A new global study, involving University of New South Wales scientists, has analysed the silk properties of spiders across Oceania, Asia, Europe and the USA to better understand how this natural wonder can be emulated in future biomaterials. The research, published in Science Advances, catalogued the silk gene sequences of 1098 species from 76 families.

“Up until now, there was a pretty good literature set of how spider silk performs,” says Dr Sean Blamires, an evolutionary ecological biologist from UNSW Sydney’s School of Biological, Environmental and Earth Sciences. “But what has been lacking is a way to generalise across spiders and find out what causes specific properties. Is there a link between genes, protein structures and fibres?”
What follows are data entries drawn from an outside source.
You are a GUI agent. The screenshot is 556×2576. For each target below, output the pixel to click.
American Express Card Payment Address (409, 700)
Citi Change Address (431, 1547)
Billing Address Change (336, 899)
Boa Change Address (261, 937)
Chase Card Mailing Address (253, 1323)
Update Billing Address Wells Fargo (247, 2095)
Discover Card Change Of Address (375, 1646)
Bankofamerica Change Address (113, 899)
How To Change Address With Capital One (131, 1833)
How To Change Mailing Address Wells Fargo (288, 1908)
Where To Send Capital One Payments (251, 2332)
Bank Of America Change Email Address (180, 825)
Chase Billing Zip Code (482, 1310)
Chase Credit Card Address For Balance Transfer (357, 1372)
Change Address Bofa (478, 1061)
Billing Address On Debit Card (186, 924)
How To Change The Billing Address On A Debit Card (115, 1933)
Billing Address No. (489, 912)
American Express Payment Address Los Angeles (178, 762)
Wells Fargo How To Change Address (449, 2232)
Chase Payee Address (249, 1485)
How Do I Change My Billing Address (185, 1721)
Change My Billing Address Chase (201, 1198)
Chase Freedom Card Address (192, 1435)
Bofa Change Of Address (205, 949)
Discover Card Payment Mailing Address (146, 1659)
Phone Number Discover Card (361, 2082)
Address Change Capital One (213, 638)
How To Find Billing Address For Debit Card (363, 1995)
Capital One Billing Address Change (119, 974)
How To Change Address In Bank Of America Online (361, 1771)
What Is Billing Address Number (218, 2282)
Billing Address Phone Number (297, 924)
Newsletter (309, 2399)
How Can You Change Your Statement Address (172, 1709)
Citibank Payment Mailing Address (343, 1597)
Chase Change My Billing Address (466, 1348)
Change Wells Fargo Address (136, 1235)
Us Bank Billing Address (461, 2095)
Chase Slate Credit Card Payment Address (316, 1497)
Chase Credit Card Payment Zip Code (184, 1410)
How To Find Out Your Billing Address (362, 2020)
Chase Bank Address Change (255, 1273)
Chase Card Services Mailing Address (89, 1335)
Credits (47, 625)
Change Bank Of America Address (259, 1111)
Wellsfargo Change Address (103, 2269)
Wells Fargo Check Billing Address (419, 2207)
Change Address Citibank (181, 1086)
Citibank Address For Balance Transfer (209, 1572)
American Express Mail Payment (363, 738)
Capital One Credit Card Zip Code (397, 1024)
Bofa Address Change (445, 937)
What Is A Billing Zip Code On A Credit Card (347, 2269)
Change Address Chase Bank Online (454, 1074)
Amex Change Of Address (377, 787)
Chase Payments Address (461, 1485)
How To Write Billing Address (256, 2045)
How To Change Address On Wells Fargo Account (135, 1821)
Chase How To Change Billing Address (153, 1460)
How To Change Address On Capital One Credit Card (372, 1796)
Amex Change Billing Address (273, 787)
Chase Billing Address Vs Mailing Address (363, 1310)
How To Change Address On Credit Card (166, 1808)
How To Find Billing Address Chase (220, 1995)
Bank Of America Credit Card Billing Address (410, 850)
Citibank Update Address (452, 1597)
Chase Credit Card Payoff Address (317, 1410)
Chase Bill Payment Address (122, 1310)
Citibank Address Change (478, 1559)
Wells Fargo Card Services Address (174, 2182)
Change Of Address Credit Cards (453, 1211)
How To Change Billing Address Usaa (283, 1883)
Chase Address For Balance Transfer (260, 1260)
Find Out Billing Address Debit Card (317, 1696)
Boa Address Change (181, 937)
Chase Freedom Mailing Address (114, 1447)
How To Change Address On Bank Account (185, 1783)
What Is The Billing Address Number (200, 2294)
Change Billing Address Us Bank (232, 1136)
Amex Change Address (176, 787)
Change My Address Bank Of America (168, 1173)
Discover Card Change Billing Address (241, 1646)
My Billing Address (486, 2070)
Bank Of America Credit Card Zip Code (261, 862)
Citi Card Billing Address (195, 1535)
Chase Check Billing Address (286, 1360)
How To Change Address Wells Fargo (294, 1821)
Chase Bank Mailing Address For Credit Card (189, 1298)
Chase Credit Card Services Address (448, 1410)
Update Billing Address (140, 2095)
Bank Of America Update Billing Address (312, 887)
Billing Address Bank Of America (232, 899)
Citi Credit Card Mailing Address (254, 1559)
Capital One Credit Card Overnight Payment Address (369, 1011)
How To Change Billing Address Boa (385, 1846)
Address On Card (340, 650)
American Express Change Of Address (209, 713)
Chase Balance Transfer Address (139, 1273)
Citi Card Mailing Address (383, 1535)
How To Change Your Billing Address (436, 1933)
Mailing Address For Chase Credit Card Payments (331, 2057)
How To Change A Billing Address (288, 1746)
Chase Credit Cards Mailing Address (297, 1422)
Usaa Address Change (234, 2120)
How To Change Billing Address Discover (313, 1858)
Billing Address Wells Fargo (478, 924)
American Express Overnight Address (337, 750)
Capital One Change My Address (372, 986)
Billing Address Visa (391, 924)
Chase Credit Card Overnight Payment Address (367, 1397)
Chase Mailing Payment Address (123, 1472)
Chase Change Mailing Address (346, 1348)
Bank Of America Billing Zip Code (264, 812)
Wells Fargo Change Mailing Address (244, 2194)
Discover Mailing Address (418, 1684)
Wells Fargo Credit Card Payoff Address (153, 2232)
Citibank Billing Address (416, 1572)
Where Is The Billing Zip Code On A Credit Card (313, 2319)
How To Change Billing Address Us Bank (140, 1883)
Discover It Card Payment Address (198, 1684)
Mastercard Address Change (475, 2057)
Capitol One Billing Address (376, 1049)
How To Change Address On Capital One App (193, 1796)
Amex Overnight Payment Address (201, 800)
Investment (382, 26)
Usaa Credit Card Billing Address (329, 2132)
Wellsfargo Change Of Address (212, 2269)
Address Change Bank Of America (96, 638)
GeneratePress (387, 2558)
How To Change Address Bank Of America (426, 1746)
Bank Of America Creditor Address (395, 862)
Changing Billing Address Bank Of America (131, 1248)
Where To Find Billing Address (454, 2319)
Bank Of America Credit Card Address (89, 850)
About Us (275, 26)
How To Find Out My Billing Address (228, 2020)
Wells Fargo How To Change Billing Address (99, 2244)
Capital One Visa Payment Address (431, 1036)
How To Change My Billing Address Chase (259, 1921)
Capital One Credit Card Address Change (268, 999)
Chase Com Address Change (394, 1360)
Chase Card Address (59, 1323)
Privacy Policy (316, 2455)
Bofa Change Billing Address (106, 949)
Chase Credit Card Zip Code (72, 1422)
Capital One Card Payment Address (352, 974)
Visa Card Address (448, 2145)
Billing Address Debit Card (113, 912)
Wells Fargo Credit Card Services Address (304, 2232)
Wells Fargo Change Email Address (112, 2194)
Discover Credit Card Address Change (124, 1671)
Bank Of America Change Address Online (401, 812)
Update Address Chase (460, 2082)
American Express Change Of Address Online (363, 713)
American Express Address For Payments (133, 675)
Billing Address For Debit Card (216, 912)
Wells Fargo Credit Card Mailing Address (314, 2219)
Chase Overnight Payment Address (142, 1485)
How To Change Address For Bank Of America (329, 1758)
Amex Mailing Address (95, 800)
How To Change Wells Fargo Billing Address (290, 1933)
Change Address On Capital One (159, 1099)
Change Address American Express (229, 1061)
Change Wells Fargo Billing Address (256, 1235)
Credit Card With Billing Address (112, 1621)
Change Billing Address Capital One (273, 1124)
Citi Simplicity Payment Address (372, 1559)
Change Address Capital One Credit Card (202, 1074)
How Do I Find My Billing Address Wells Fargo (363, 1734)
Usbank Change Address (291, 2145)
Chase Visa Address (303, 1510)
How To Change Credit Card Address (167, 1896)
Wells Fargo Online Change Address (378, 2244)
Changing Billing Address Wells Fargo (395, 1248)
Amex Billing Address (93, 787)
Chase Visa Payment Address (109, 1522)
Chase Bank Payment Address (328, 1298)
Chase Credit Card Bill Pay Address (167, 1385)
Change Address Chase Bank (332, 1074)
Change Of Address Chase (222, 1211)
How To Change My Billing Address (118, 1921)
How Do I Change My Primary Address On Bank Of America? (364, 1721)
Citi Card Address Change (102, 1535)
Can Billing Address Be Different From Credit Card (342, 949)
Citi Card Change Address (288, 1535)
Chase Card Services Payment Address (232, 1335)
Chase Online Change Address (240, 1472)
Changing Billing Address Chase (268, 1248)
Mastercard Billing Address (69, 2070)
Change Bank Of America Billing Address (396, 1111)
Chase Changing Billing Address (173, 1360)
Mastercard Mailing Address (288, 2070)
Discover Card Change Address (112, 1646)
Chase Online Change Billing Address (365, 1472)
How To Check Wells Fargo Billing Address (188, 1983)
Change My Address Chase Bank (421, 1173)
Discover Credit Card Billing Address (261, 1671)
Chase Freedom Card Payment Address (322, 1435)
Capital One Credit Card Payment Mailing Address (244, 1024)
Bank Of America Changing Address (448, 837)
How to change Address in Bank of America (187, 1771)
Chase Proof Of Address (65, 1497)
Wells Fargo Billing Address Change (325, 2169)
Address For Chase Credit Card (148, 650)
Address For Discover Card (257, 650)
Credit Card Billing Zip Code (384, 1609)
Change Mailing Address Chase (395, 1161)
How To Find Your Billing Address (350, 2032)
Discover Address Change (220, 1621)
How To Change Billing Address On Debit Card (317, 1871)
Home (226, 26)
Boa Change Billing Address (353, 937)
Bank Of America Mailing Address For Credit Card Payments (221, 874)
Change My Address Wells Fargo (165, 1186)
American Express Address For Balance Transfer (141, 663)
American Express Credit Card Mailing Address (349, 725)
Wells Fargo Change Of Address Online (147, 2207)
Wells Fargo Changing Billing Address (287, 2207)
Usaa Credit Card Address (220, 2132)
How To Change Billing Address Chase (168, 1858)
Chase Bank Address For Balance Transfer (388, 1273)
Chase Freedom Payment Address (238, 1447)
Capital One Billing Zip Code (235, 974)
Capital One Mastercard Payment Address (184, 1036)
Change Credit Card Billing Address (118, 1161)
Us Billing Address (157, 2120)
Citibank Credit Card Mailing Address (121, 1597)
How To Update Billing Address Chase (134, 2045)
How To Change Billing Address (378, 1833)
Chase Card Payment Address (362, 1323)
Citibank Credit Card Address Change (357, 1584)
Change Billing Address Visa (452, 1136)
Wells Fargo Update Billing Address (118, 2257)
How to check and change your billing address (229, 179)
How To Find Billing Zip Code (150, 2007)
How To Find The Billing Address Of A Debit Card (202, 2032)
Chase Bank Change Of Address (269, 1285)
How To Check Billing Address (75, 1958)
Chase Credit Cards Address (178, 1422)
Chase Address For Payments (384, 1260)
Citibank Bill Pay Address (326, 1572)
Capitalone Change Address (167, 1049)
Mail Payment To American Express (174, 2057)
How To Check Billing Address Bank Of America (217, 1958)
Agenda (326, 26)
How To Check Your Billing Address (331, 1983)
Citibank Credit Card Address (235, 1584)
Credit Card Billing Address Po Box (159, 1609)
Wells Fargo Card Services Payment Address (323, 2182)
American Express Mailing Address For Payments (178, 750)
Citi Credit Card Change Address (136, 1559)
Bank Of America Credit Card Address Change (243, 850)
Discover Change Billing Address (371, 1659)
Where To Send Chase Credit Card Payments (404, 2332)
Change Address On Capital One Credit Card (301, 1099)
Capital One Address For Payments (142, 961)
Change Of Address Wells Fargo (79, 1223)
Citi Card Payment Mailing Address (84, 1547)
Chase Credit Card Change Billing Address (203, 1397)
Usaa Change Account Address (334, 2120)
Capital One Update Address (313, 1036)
According to Sean, the large data set – collected over five years – allow scientists to create complex models, using machine learning to understand how and why specific silk properties vary between species, and even between individual spiders.

“Just like the Human Genome project has given researchers the ability to identify specific gene sequence mutations that cause specific diseases, this database gives biologists and material scientists the ability to derive direct genetic causes for the properties of spider silk,” he says.

There are seven types of spider silk, secreted from different glands within a spider. Out of these, dragline silk is the crowning glory. Known for its strength, durability and flexibility, dragline silk has captured scientists’ imagination for decades with its tantalising potential.

Related: The wonderfully diverse world of spider silk

“In a spiderweb, the dragline silk makes up the framework and the radials. It’s also the silk that the spider uses when it drops off a web,” says Sean. “Non-web building spiders might use it to make retreats or use it for signalling with each other, while trapdoor spiders use something very similar.”

In Australia, the dragline silk produced by orb-weaving spiders is so tough that it outperforms Kevlar and steels. It’s tough, but also flexible.

“Most materials are either one or the other,” says Sean.

Image credit: Eric Z/Shutterstock

The study measured the mechanical, thermal, structural and hydration properties of dragline silks.

It’s hoped this research will provide a blueprint for renewable, biodegradable and sustainable biopolymers. Suggested uses for this lightweight material ranges from bulletproof vests, flexible building materials, biodegradable bottles, and even a non-toxic biomaterial in regenerative medicine, that can be used as a scaffold to grow and repair damaged nerves or tissues.